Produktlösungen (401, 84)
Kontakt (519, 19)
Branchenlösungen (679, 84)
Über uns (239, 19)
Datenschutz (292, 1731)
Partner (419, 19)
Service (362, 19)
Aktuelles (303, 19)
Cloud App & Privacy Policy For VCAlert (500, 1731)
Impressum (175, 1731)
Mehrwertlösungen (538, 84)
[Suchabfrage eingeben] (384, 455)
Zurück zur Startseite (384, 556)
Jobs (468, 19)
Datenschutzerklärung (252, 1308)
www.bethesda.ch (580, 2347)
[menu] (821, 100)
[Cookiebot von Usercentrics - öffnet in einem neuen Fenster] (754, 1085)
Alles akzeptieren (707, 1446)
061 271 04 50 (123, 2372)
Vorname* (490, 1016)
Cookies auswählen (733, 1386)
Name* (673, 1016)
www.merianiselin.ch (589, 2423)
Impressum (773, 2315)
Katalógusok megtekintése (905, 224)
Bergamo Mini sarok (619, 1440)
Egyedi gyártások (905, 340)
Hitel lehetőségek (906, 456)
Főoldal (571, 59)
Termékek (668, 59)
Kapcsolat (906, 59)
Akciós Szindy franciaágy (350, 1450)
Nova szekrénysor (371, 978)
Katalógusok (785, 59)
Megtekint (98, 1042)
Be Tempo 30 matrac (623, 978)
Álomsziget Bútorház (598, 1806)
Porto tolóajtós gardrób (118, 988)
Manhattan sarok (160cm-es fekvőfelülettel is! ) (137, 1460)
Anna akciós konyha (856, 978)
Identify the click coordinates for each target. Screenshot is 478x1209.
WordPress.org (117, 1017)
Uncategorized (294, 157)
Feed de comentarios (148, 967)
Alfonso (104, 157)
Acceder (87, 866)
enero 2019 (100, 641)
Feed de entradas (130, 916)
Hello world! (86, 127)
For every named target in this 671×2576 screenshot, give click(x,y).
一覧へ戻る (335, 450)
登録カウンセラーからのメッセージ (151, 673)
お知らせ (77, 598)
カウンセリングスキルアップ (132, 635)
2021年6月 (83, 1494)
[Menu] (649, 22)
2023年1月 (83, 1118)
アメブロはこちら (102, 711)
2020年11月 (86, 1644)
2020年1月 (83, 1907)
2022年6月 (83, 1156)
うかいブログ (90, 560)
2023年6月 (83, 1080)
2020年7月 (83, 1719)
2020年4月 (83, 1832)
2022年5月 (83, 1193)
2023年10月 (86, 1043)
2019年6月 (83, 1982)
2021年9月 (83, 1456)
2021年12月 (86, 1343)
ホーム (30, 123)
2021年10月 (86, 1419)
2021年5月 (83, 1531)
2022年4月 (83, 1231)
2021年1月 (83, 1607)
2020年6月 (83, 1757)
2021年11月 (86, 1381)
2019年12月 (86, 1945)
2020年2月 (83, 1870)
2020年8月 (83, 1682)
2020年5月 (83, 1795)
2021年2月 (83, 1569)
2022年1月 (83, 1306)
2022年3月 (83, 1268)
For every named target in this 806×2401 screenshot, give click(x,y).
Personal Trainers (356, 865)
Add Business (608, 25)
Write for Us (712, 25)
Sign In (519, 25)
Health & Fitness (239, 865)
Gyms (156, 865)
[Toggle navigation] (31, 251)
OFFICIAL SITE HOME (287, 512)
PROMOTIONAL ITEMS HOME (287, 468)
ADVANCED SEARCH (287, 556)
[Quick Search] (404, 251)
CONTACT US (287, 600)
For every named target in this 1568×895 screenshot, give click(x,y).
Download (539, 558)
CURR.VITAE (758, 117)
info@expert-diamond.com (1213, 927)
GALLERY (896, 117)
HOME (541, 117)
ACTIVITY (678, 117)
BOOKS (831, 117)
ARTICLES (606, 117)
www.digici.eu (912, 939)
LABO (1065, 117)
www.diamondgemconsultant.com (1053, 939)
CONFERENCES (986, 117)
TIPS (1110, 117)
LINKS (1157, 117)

************

Copy out every one of the records above, word for word.

Produktlösungen (401, 84)
Kontakt (519, 19)
Branchenlösungen (679, 84)
Über uns (239, 19)
Datenschutz (292, 1731)
Partner (419, 19)
Service (362, 19)
Aktuelles (303, 19)
Cloud App & Privacy Policy For VCAlert (500, 1731)
Impressum (175, 1731)
Mehrwertlösungen (538, 84)
[Suchabfrage eingeben] (384, 455)
Zurück zur Startseite (384, 556)
Jobs (468, 19)
Datenschutzerklärung (252, 1308)
www.bethesda.ch (580, 2347)
[menu] (821, 100)
[Cookiebot von Usercentrics - öffnet in einem neuen Fenster] (754, 1085)
Alles akzeptieren (707, 1446)
061 271 04 50 (123, 2372)
Vorname* (490, 1016)
Cookies auswählen (733, 1386)
Name* (673, 1016)
www.merianiselin.ch (589, 2423)
Impressum (773, 2315)
Katalógusok megtekintése (905, 224)
Bergamo Mini sarok (619, 1440)
Egyedi gyártások (905, 340)
Hitel lehetőségek (906, 456)
Főoldal (571, 59)
Termékek (668, 59)
Kapcsolat (906, 59)
Akciós Szindy franciaágy (350, 1450)
Nova szekrénysor (371, 978)
Katalógusok (785, 59)
Megtekint (98, 1042)
Be Tempo 30 matrac (623, 978)
Álomsziget Bútorház (598, 1806)
Porto tolóajtós gardrób (118, 988)
Manhattan sarok (160cm-es fekvőfelülettel is! ) (137, 1460)
Anna akciós konyha (856, 978)
Identify the click coordinates for each target. Screenshot is 478x1209.
WordPress.org (117, 1017)
Uncategorized (294, 157)
Feed de comentarios (148, 967)
Alfonso (104, 157)
Acceder (87, 866)
enero 2019 (100, 641)
Feed de entradas (130, 916)
Hello world! (86, 127)
For every named target in this 671×2576 screenshot, give click(x,y).
一覧へ戻る (335, 450)
登録カウンセラーからのメッセージ (151, 673)
お知らせ (77, 598)
カウンセリングスキルアップ (132, 635)
2021年6月 (83, 1494)
[Menu] (649, 22)
2023年1月 (83, 1118)
アメブロはこちら (102, 711)
2020年11月 (86, 1644)
2020年1月 (83, 1907)
2022年6月 (83, 1156)
うかいブログ (90, 560)
2023年6月 (83, 1080)
2020年7月 (83, 1719)
2020年4月 (83, 1832)
2022年5月 (83, 1193)
2023年10月 (86, 1043)
2019年6月 (83, 1982)
2021年9月 (83, 1456)
2021年12月 (86, 1343)
ホーム (30, 123)
2021年10月 (86, 1419)
2021年5月 (83, 1531)
2022年4月 (83, 1231)
2021年1月 (83, 1607)
2020年6月 (83, 1757)
2021年11月 (86, 1381)
2019年12月 (86, 1945)
2020年2月 (83, 1870)
2020年8月 (83, 1682)
2020年5月 (83, 1795)
2021年2月 (83, 1569)
2022年1月 (83, 1306)
2022年3月 (83, 1268)
For every named target in this 806×2401 screenshot, give click(x,y).
Personal Trainers (356, 865)
Add Business (608, 25)
Write for Us (712, 25)
Sign In (519, 25)
Health & Fitness (239, 865)
Gyms (156, 865)
[Toggle navigation] (31, 251)
OFFICIAL SITE HOME (287, 512)
PROMOTIONAL ITEMS HOME (287, 468)
ADVANCED SEARCH (287, 556)
[Quick Search] (404, 251)
CONTACT US (287, 600)
For every named target in this 1568×895 screenshot, give click(x,y).
Download (539, 558)
CURR.VITAE (758, 117)
info@expert-diamond.com (1213, 927)
GALLERY (896, 117)
HOME (541, 117)
ACTIVITY (678, 117)
BOOKS (831, 117)
ARTICLES (606, 117)
www.digici.eu (912, 939)
LABO (1065, 117)
www.diamondgemconsultant.com (1053, 939)
CONFERENCES (986, 117)
TIPS (1110, 117)
LINKS (1157, 117)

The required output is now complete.